> **WHAT YOU ARE ASKED TO DO**
Only the lines from the one with "Mẹ từng là 2 (38, 2176)" through the last line of the data below are to be duplicated, exactly and without pictures.

(Excerpts from a dataset)
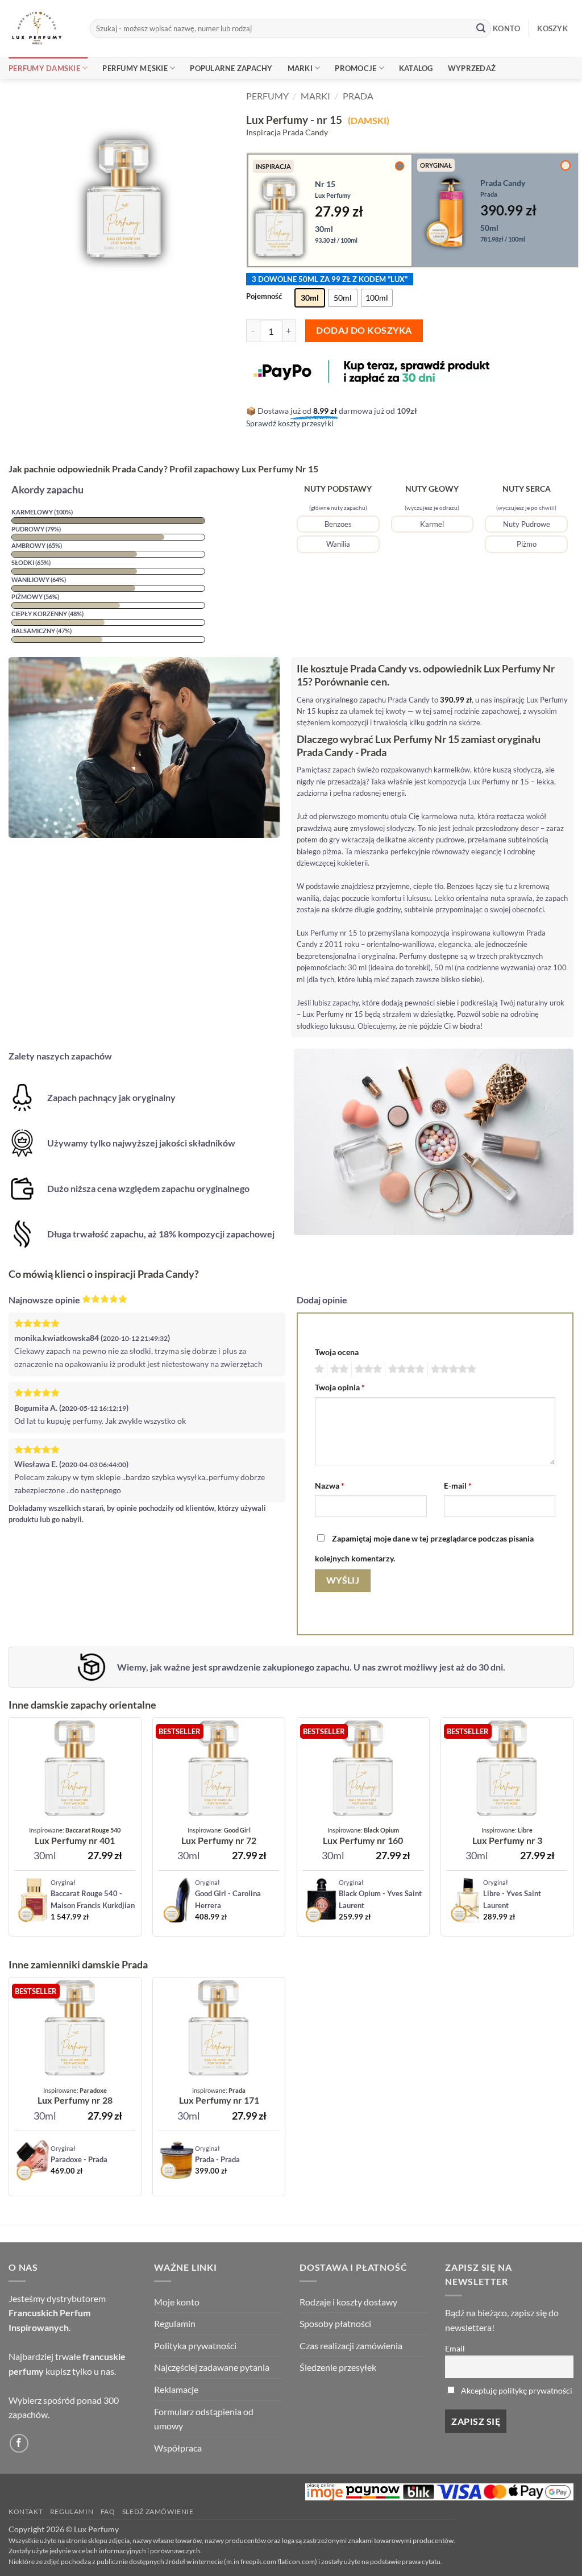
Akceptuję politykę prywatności (516, 2390)
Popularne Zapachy (231, 68)
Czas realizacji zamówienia (351, 2345)
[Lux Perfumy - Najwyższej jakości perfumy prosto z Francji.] (41, 28)
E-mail (458, 1485)
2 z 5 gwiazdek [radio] (337, 1369)
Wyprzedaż (472, 68)
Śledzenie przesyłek (338, 2367)
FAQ (108, 2511)
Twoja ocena (337, 1352)
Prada (358, 95)
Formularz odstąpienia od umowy (203, 2419)
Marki (300, 68)
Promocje (355, 68)
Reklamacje (176, 2389)
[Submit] (480, 28)
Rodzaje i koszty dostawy (348, 2301)
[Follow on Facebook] (19, 2443)
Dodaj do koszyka (363, 330)
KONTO (506, 28)
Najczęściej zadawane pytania (211, 2367)
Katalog (416, 68)
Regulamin (175, 2323)
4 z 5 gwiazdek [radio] (405, 1369)
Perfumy (267, 95)
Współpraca (178, 2447)
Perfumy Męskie (135, 68)
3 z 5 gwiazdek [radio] (366, 1369)
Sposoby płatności (335, 2323)
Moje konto (176, 2301)
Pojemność (264, 297)
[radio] (310, 297)
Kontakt (26, 2511)
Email (455, 2348)
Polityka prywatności (195, 2345)
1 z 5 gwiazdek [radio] (318, 1369)
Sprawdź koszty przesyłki (290, 423)
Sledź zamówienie (158, 2511)
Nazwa (329, 1485)
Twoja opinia (340, 1387)
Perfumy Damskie (44, 68)
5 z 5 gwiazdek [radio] (451, 1369)
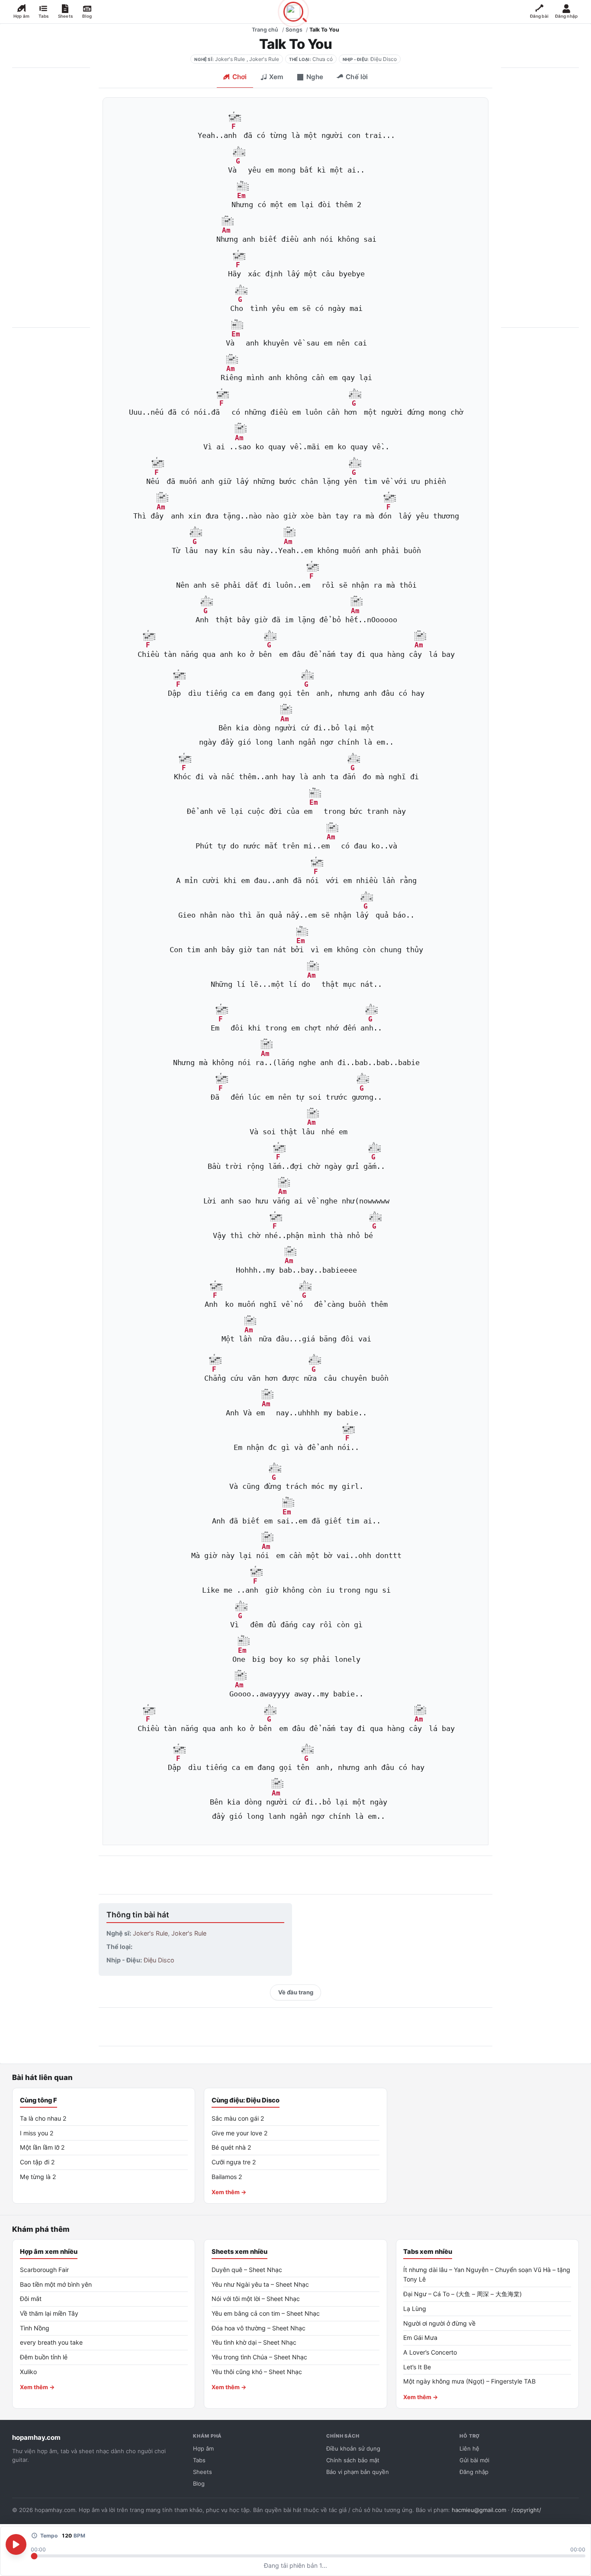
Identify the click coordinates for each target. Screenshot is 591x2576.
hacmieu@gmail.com (479, 2509)
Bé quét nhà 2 (231, 2147)
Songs (294, 29)
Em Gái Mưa (420, 2337)
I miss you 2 (37, 2133)
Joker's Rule (230, 59)
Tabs (199, 2460)
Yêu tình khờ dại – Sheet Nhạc (254, 2342)
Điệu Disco (383, 59)
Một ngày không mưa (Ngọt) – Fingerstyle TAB (469, 2381)
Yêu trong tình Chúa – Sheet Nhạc (259, 2357)
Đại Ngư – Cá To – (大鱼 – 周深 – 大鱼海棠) (462, 2294)
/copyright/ (526, 2509)
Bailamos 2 (227, 2176)
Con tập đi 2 (37, 2162)
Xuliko (28, 2371)
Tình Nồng (34, 2328)
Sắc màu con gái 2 (238, 2118)
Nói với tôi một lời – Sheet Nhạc (256, 2298)
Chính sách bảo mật (352, 2460)
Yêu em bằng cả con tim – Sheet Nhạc (266, 2313)
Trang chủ (265, 29)
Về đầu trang (295, 1992)
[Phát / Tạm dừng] (16, 2544)
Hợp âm (203, 2448)
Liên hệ (469, 2448)
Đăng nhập (473, 2471)
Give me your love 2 (240, 2133)
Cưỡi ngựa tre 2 (234, 2162)
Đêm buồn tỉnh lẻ (43, 2357)
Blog (199, 2483)
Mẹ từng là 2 (38, 2176)
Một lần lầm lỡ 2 (42, 2147)
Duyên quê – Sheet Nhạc (247, 2269)
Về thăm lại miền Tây (49, 2313)
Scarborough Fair (44, 2269)
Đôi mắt (31, 2298)
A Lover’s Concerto (430, 2352)
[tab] (235, 77)
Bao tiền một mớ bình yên (56, 2284)
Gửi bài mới (474, 2460)
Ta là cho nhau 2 (43, 2118)
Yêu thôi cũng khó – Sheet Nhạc (257, 2371)
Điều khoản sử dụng (353, 2448)
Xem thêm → (229, 2192)
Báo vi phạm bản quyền (357, 2471)
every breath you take (51, 2342)
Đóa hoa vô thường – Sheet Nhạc (258, 2328)
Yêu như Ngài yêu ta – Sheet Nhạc (260, 2284)
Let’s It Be (417, 2367)
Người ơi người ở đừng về (439, 2323)
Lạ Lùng (414, 2308)
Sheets (202, 2471)
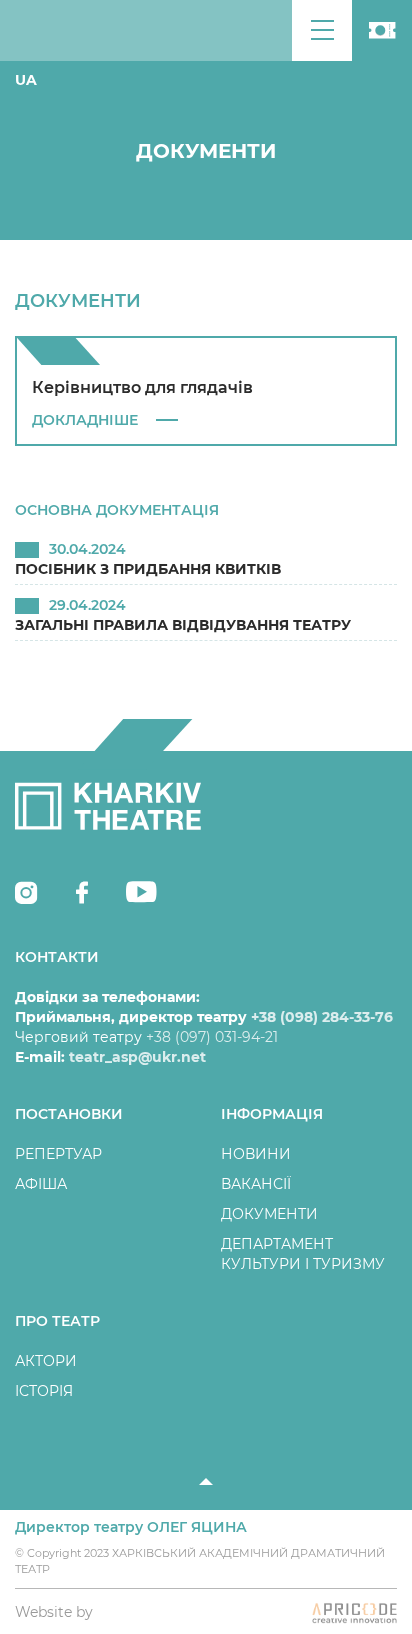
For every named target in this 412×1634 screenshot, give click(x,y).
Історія (44, 1391)
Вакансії (256, 1184)
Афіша (41, 1184)
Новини (256, 1154)
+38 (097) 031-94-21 (212, 1037)
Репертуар (58, 1154)
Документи (269, 1214)
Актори (46, 1361)
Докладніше (85, 420)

> **RESULT FOR THIS TASK**
Mẹ từng là 2 (38, 2176)
Một lần lầm lỡ 2 (42, 2147)
Duyên quê – Sheet Nhạc (247, 2269)
Về thăm lại miền Tây (49, 2313)
Scarborough Fair (44, 2269)
Đôi mắt (31, 2298)
A Lover’s Concerto (430, 2352)
[tab] (235, 77)
Bao tiền một mớ bình yên (56, 2284)
Gửi bài mới (474, 2460)
Ta là cho nhau 2 (43, 2118)
Yêu thôi cũng khó – Sheet Nhạc (257, 2371)
Điều khoản sử dụng (353, 2448)
Xem thêm → (229, 2192)
Báo vi phạm bản quyền (357, 2471)
every breath you take (51, 2342)
Đóa hoa vô thường – Sheet Nhạc (258, 2328)
Yêu như Ngài yêu ta – Sheet Nhạc (260, 2284)
Let’s It Be (417, 2367)
Người ơi người ở đừng về (439, 2323)
Lạ Lùng (414, 2308)
Sheets (202, 2471)
For every named target in this 412×1634 screenshot, give click(x,y).
Історія (44, 1391)
Вакансії (256, 1184)
Афіша (41, 1184)
Новини (256, 1154)
+38 (097) 031-94-21 (212, 1037)
Репертуар (58, 1154)
Документи (269, 1214)
Актори (46, 1361)
Докладніше (85, 420)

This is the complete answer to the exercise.